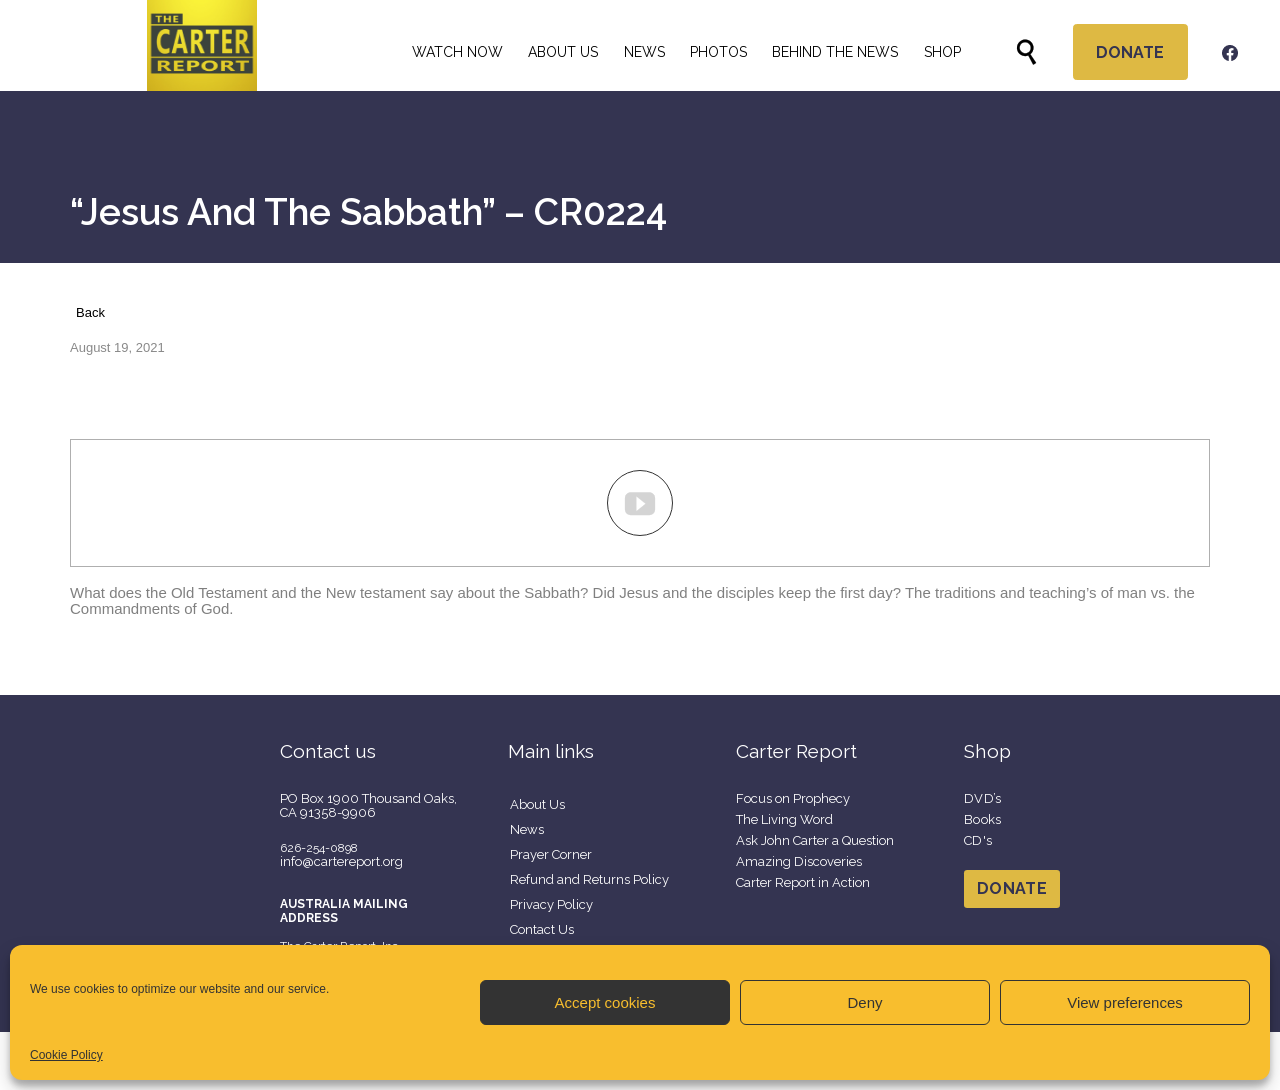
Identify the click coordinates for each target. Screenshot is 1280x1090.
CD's (978, 840)
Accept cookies (605, 1002)
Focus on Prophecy (793, 798)
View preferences (1125, 1002)
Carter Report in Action (803, 882)
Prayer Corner (551, 854)
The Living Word (784, 819)
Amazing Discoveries (799, 861)
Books (983, 819)
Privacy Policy (551, 904)
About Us (537, 804)
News (527, 829)
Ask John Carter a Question (815, 840)
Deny (864, 1002)
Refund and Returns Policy (589, 879)
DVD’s (983, 798)
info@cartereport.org (341, 861)
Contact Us (542, 929)
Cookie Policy (66, 1055)
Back (90, 312)
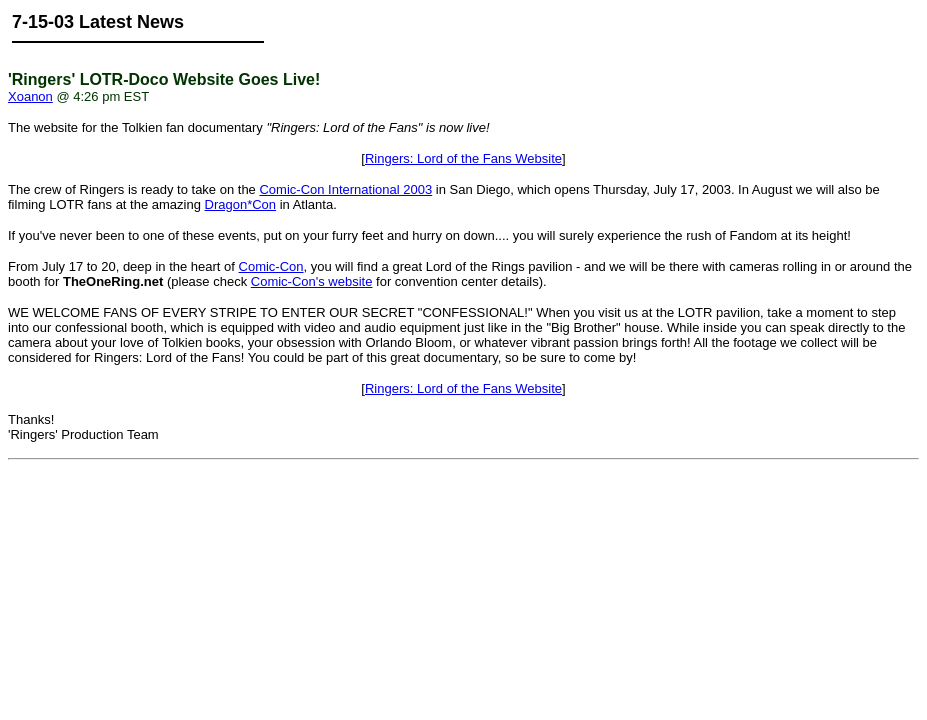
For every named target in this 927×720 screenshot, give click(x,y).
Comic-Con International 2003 (345, 189)
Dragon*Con (241, 204)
==============================
--- Exercise requirements ---
How many lines of the entries above contain the word "Policy", matching case exactly? Reply with the count alone.

--- Solution for this task ---
3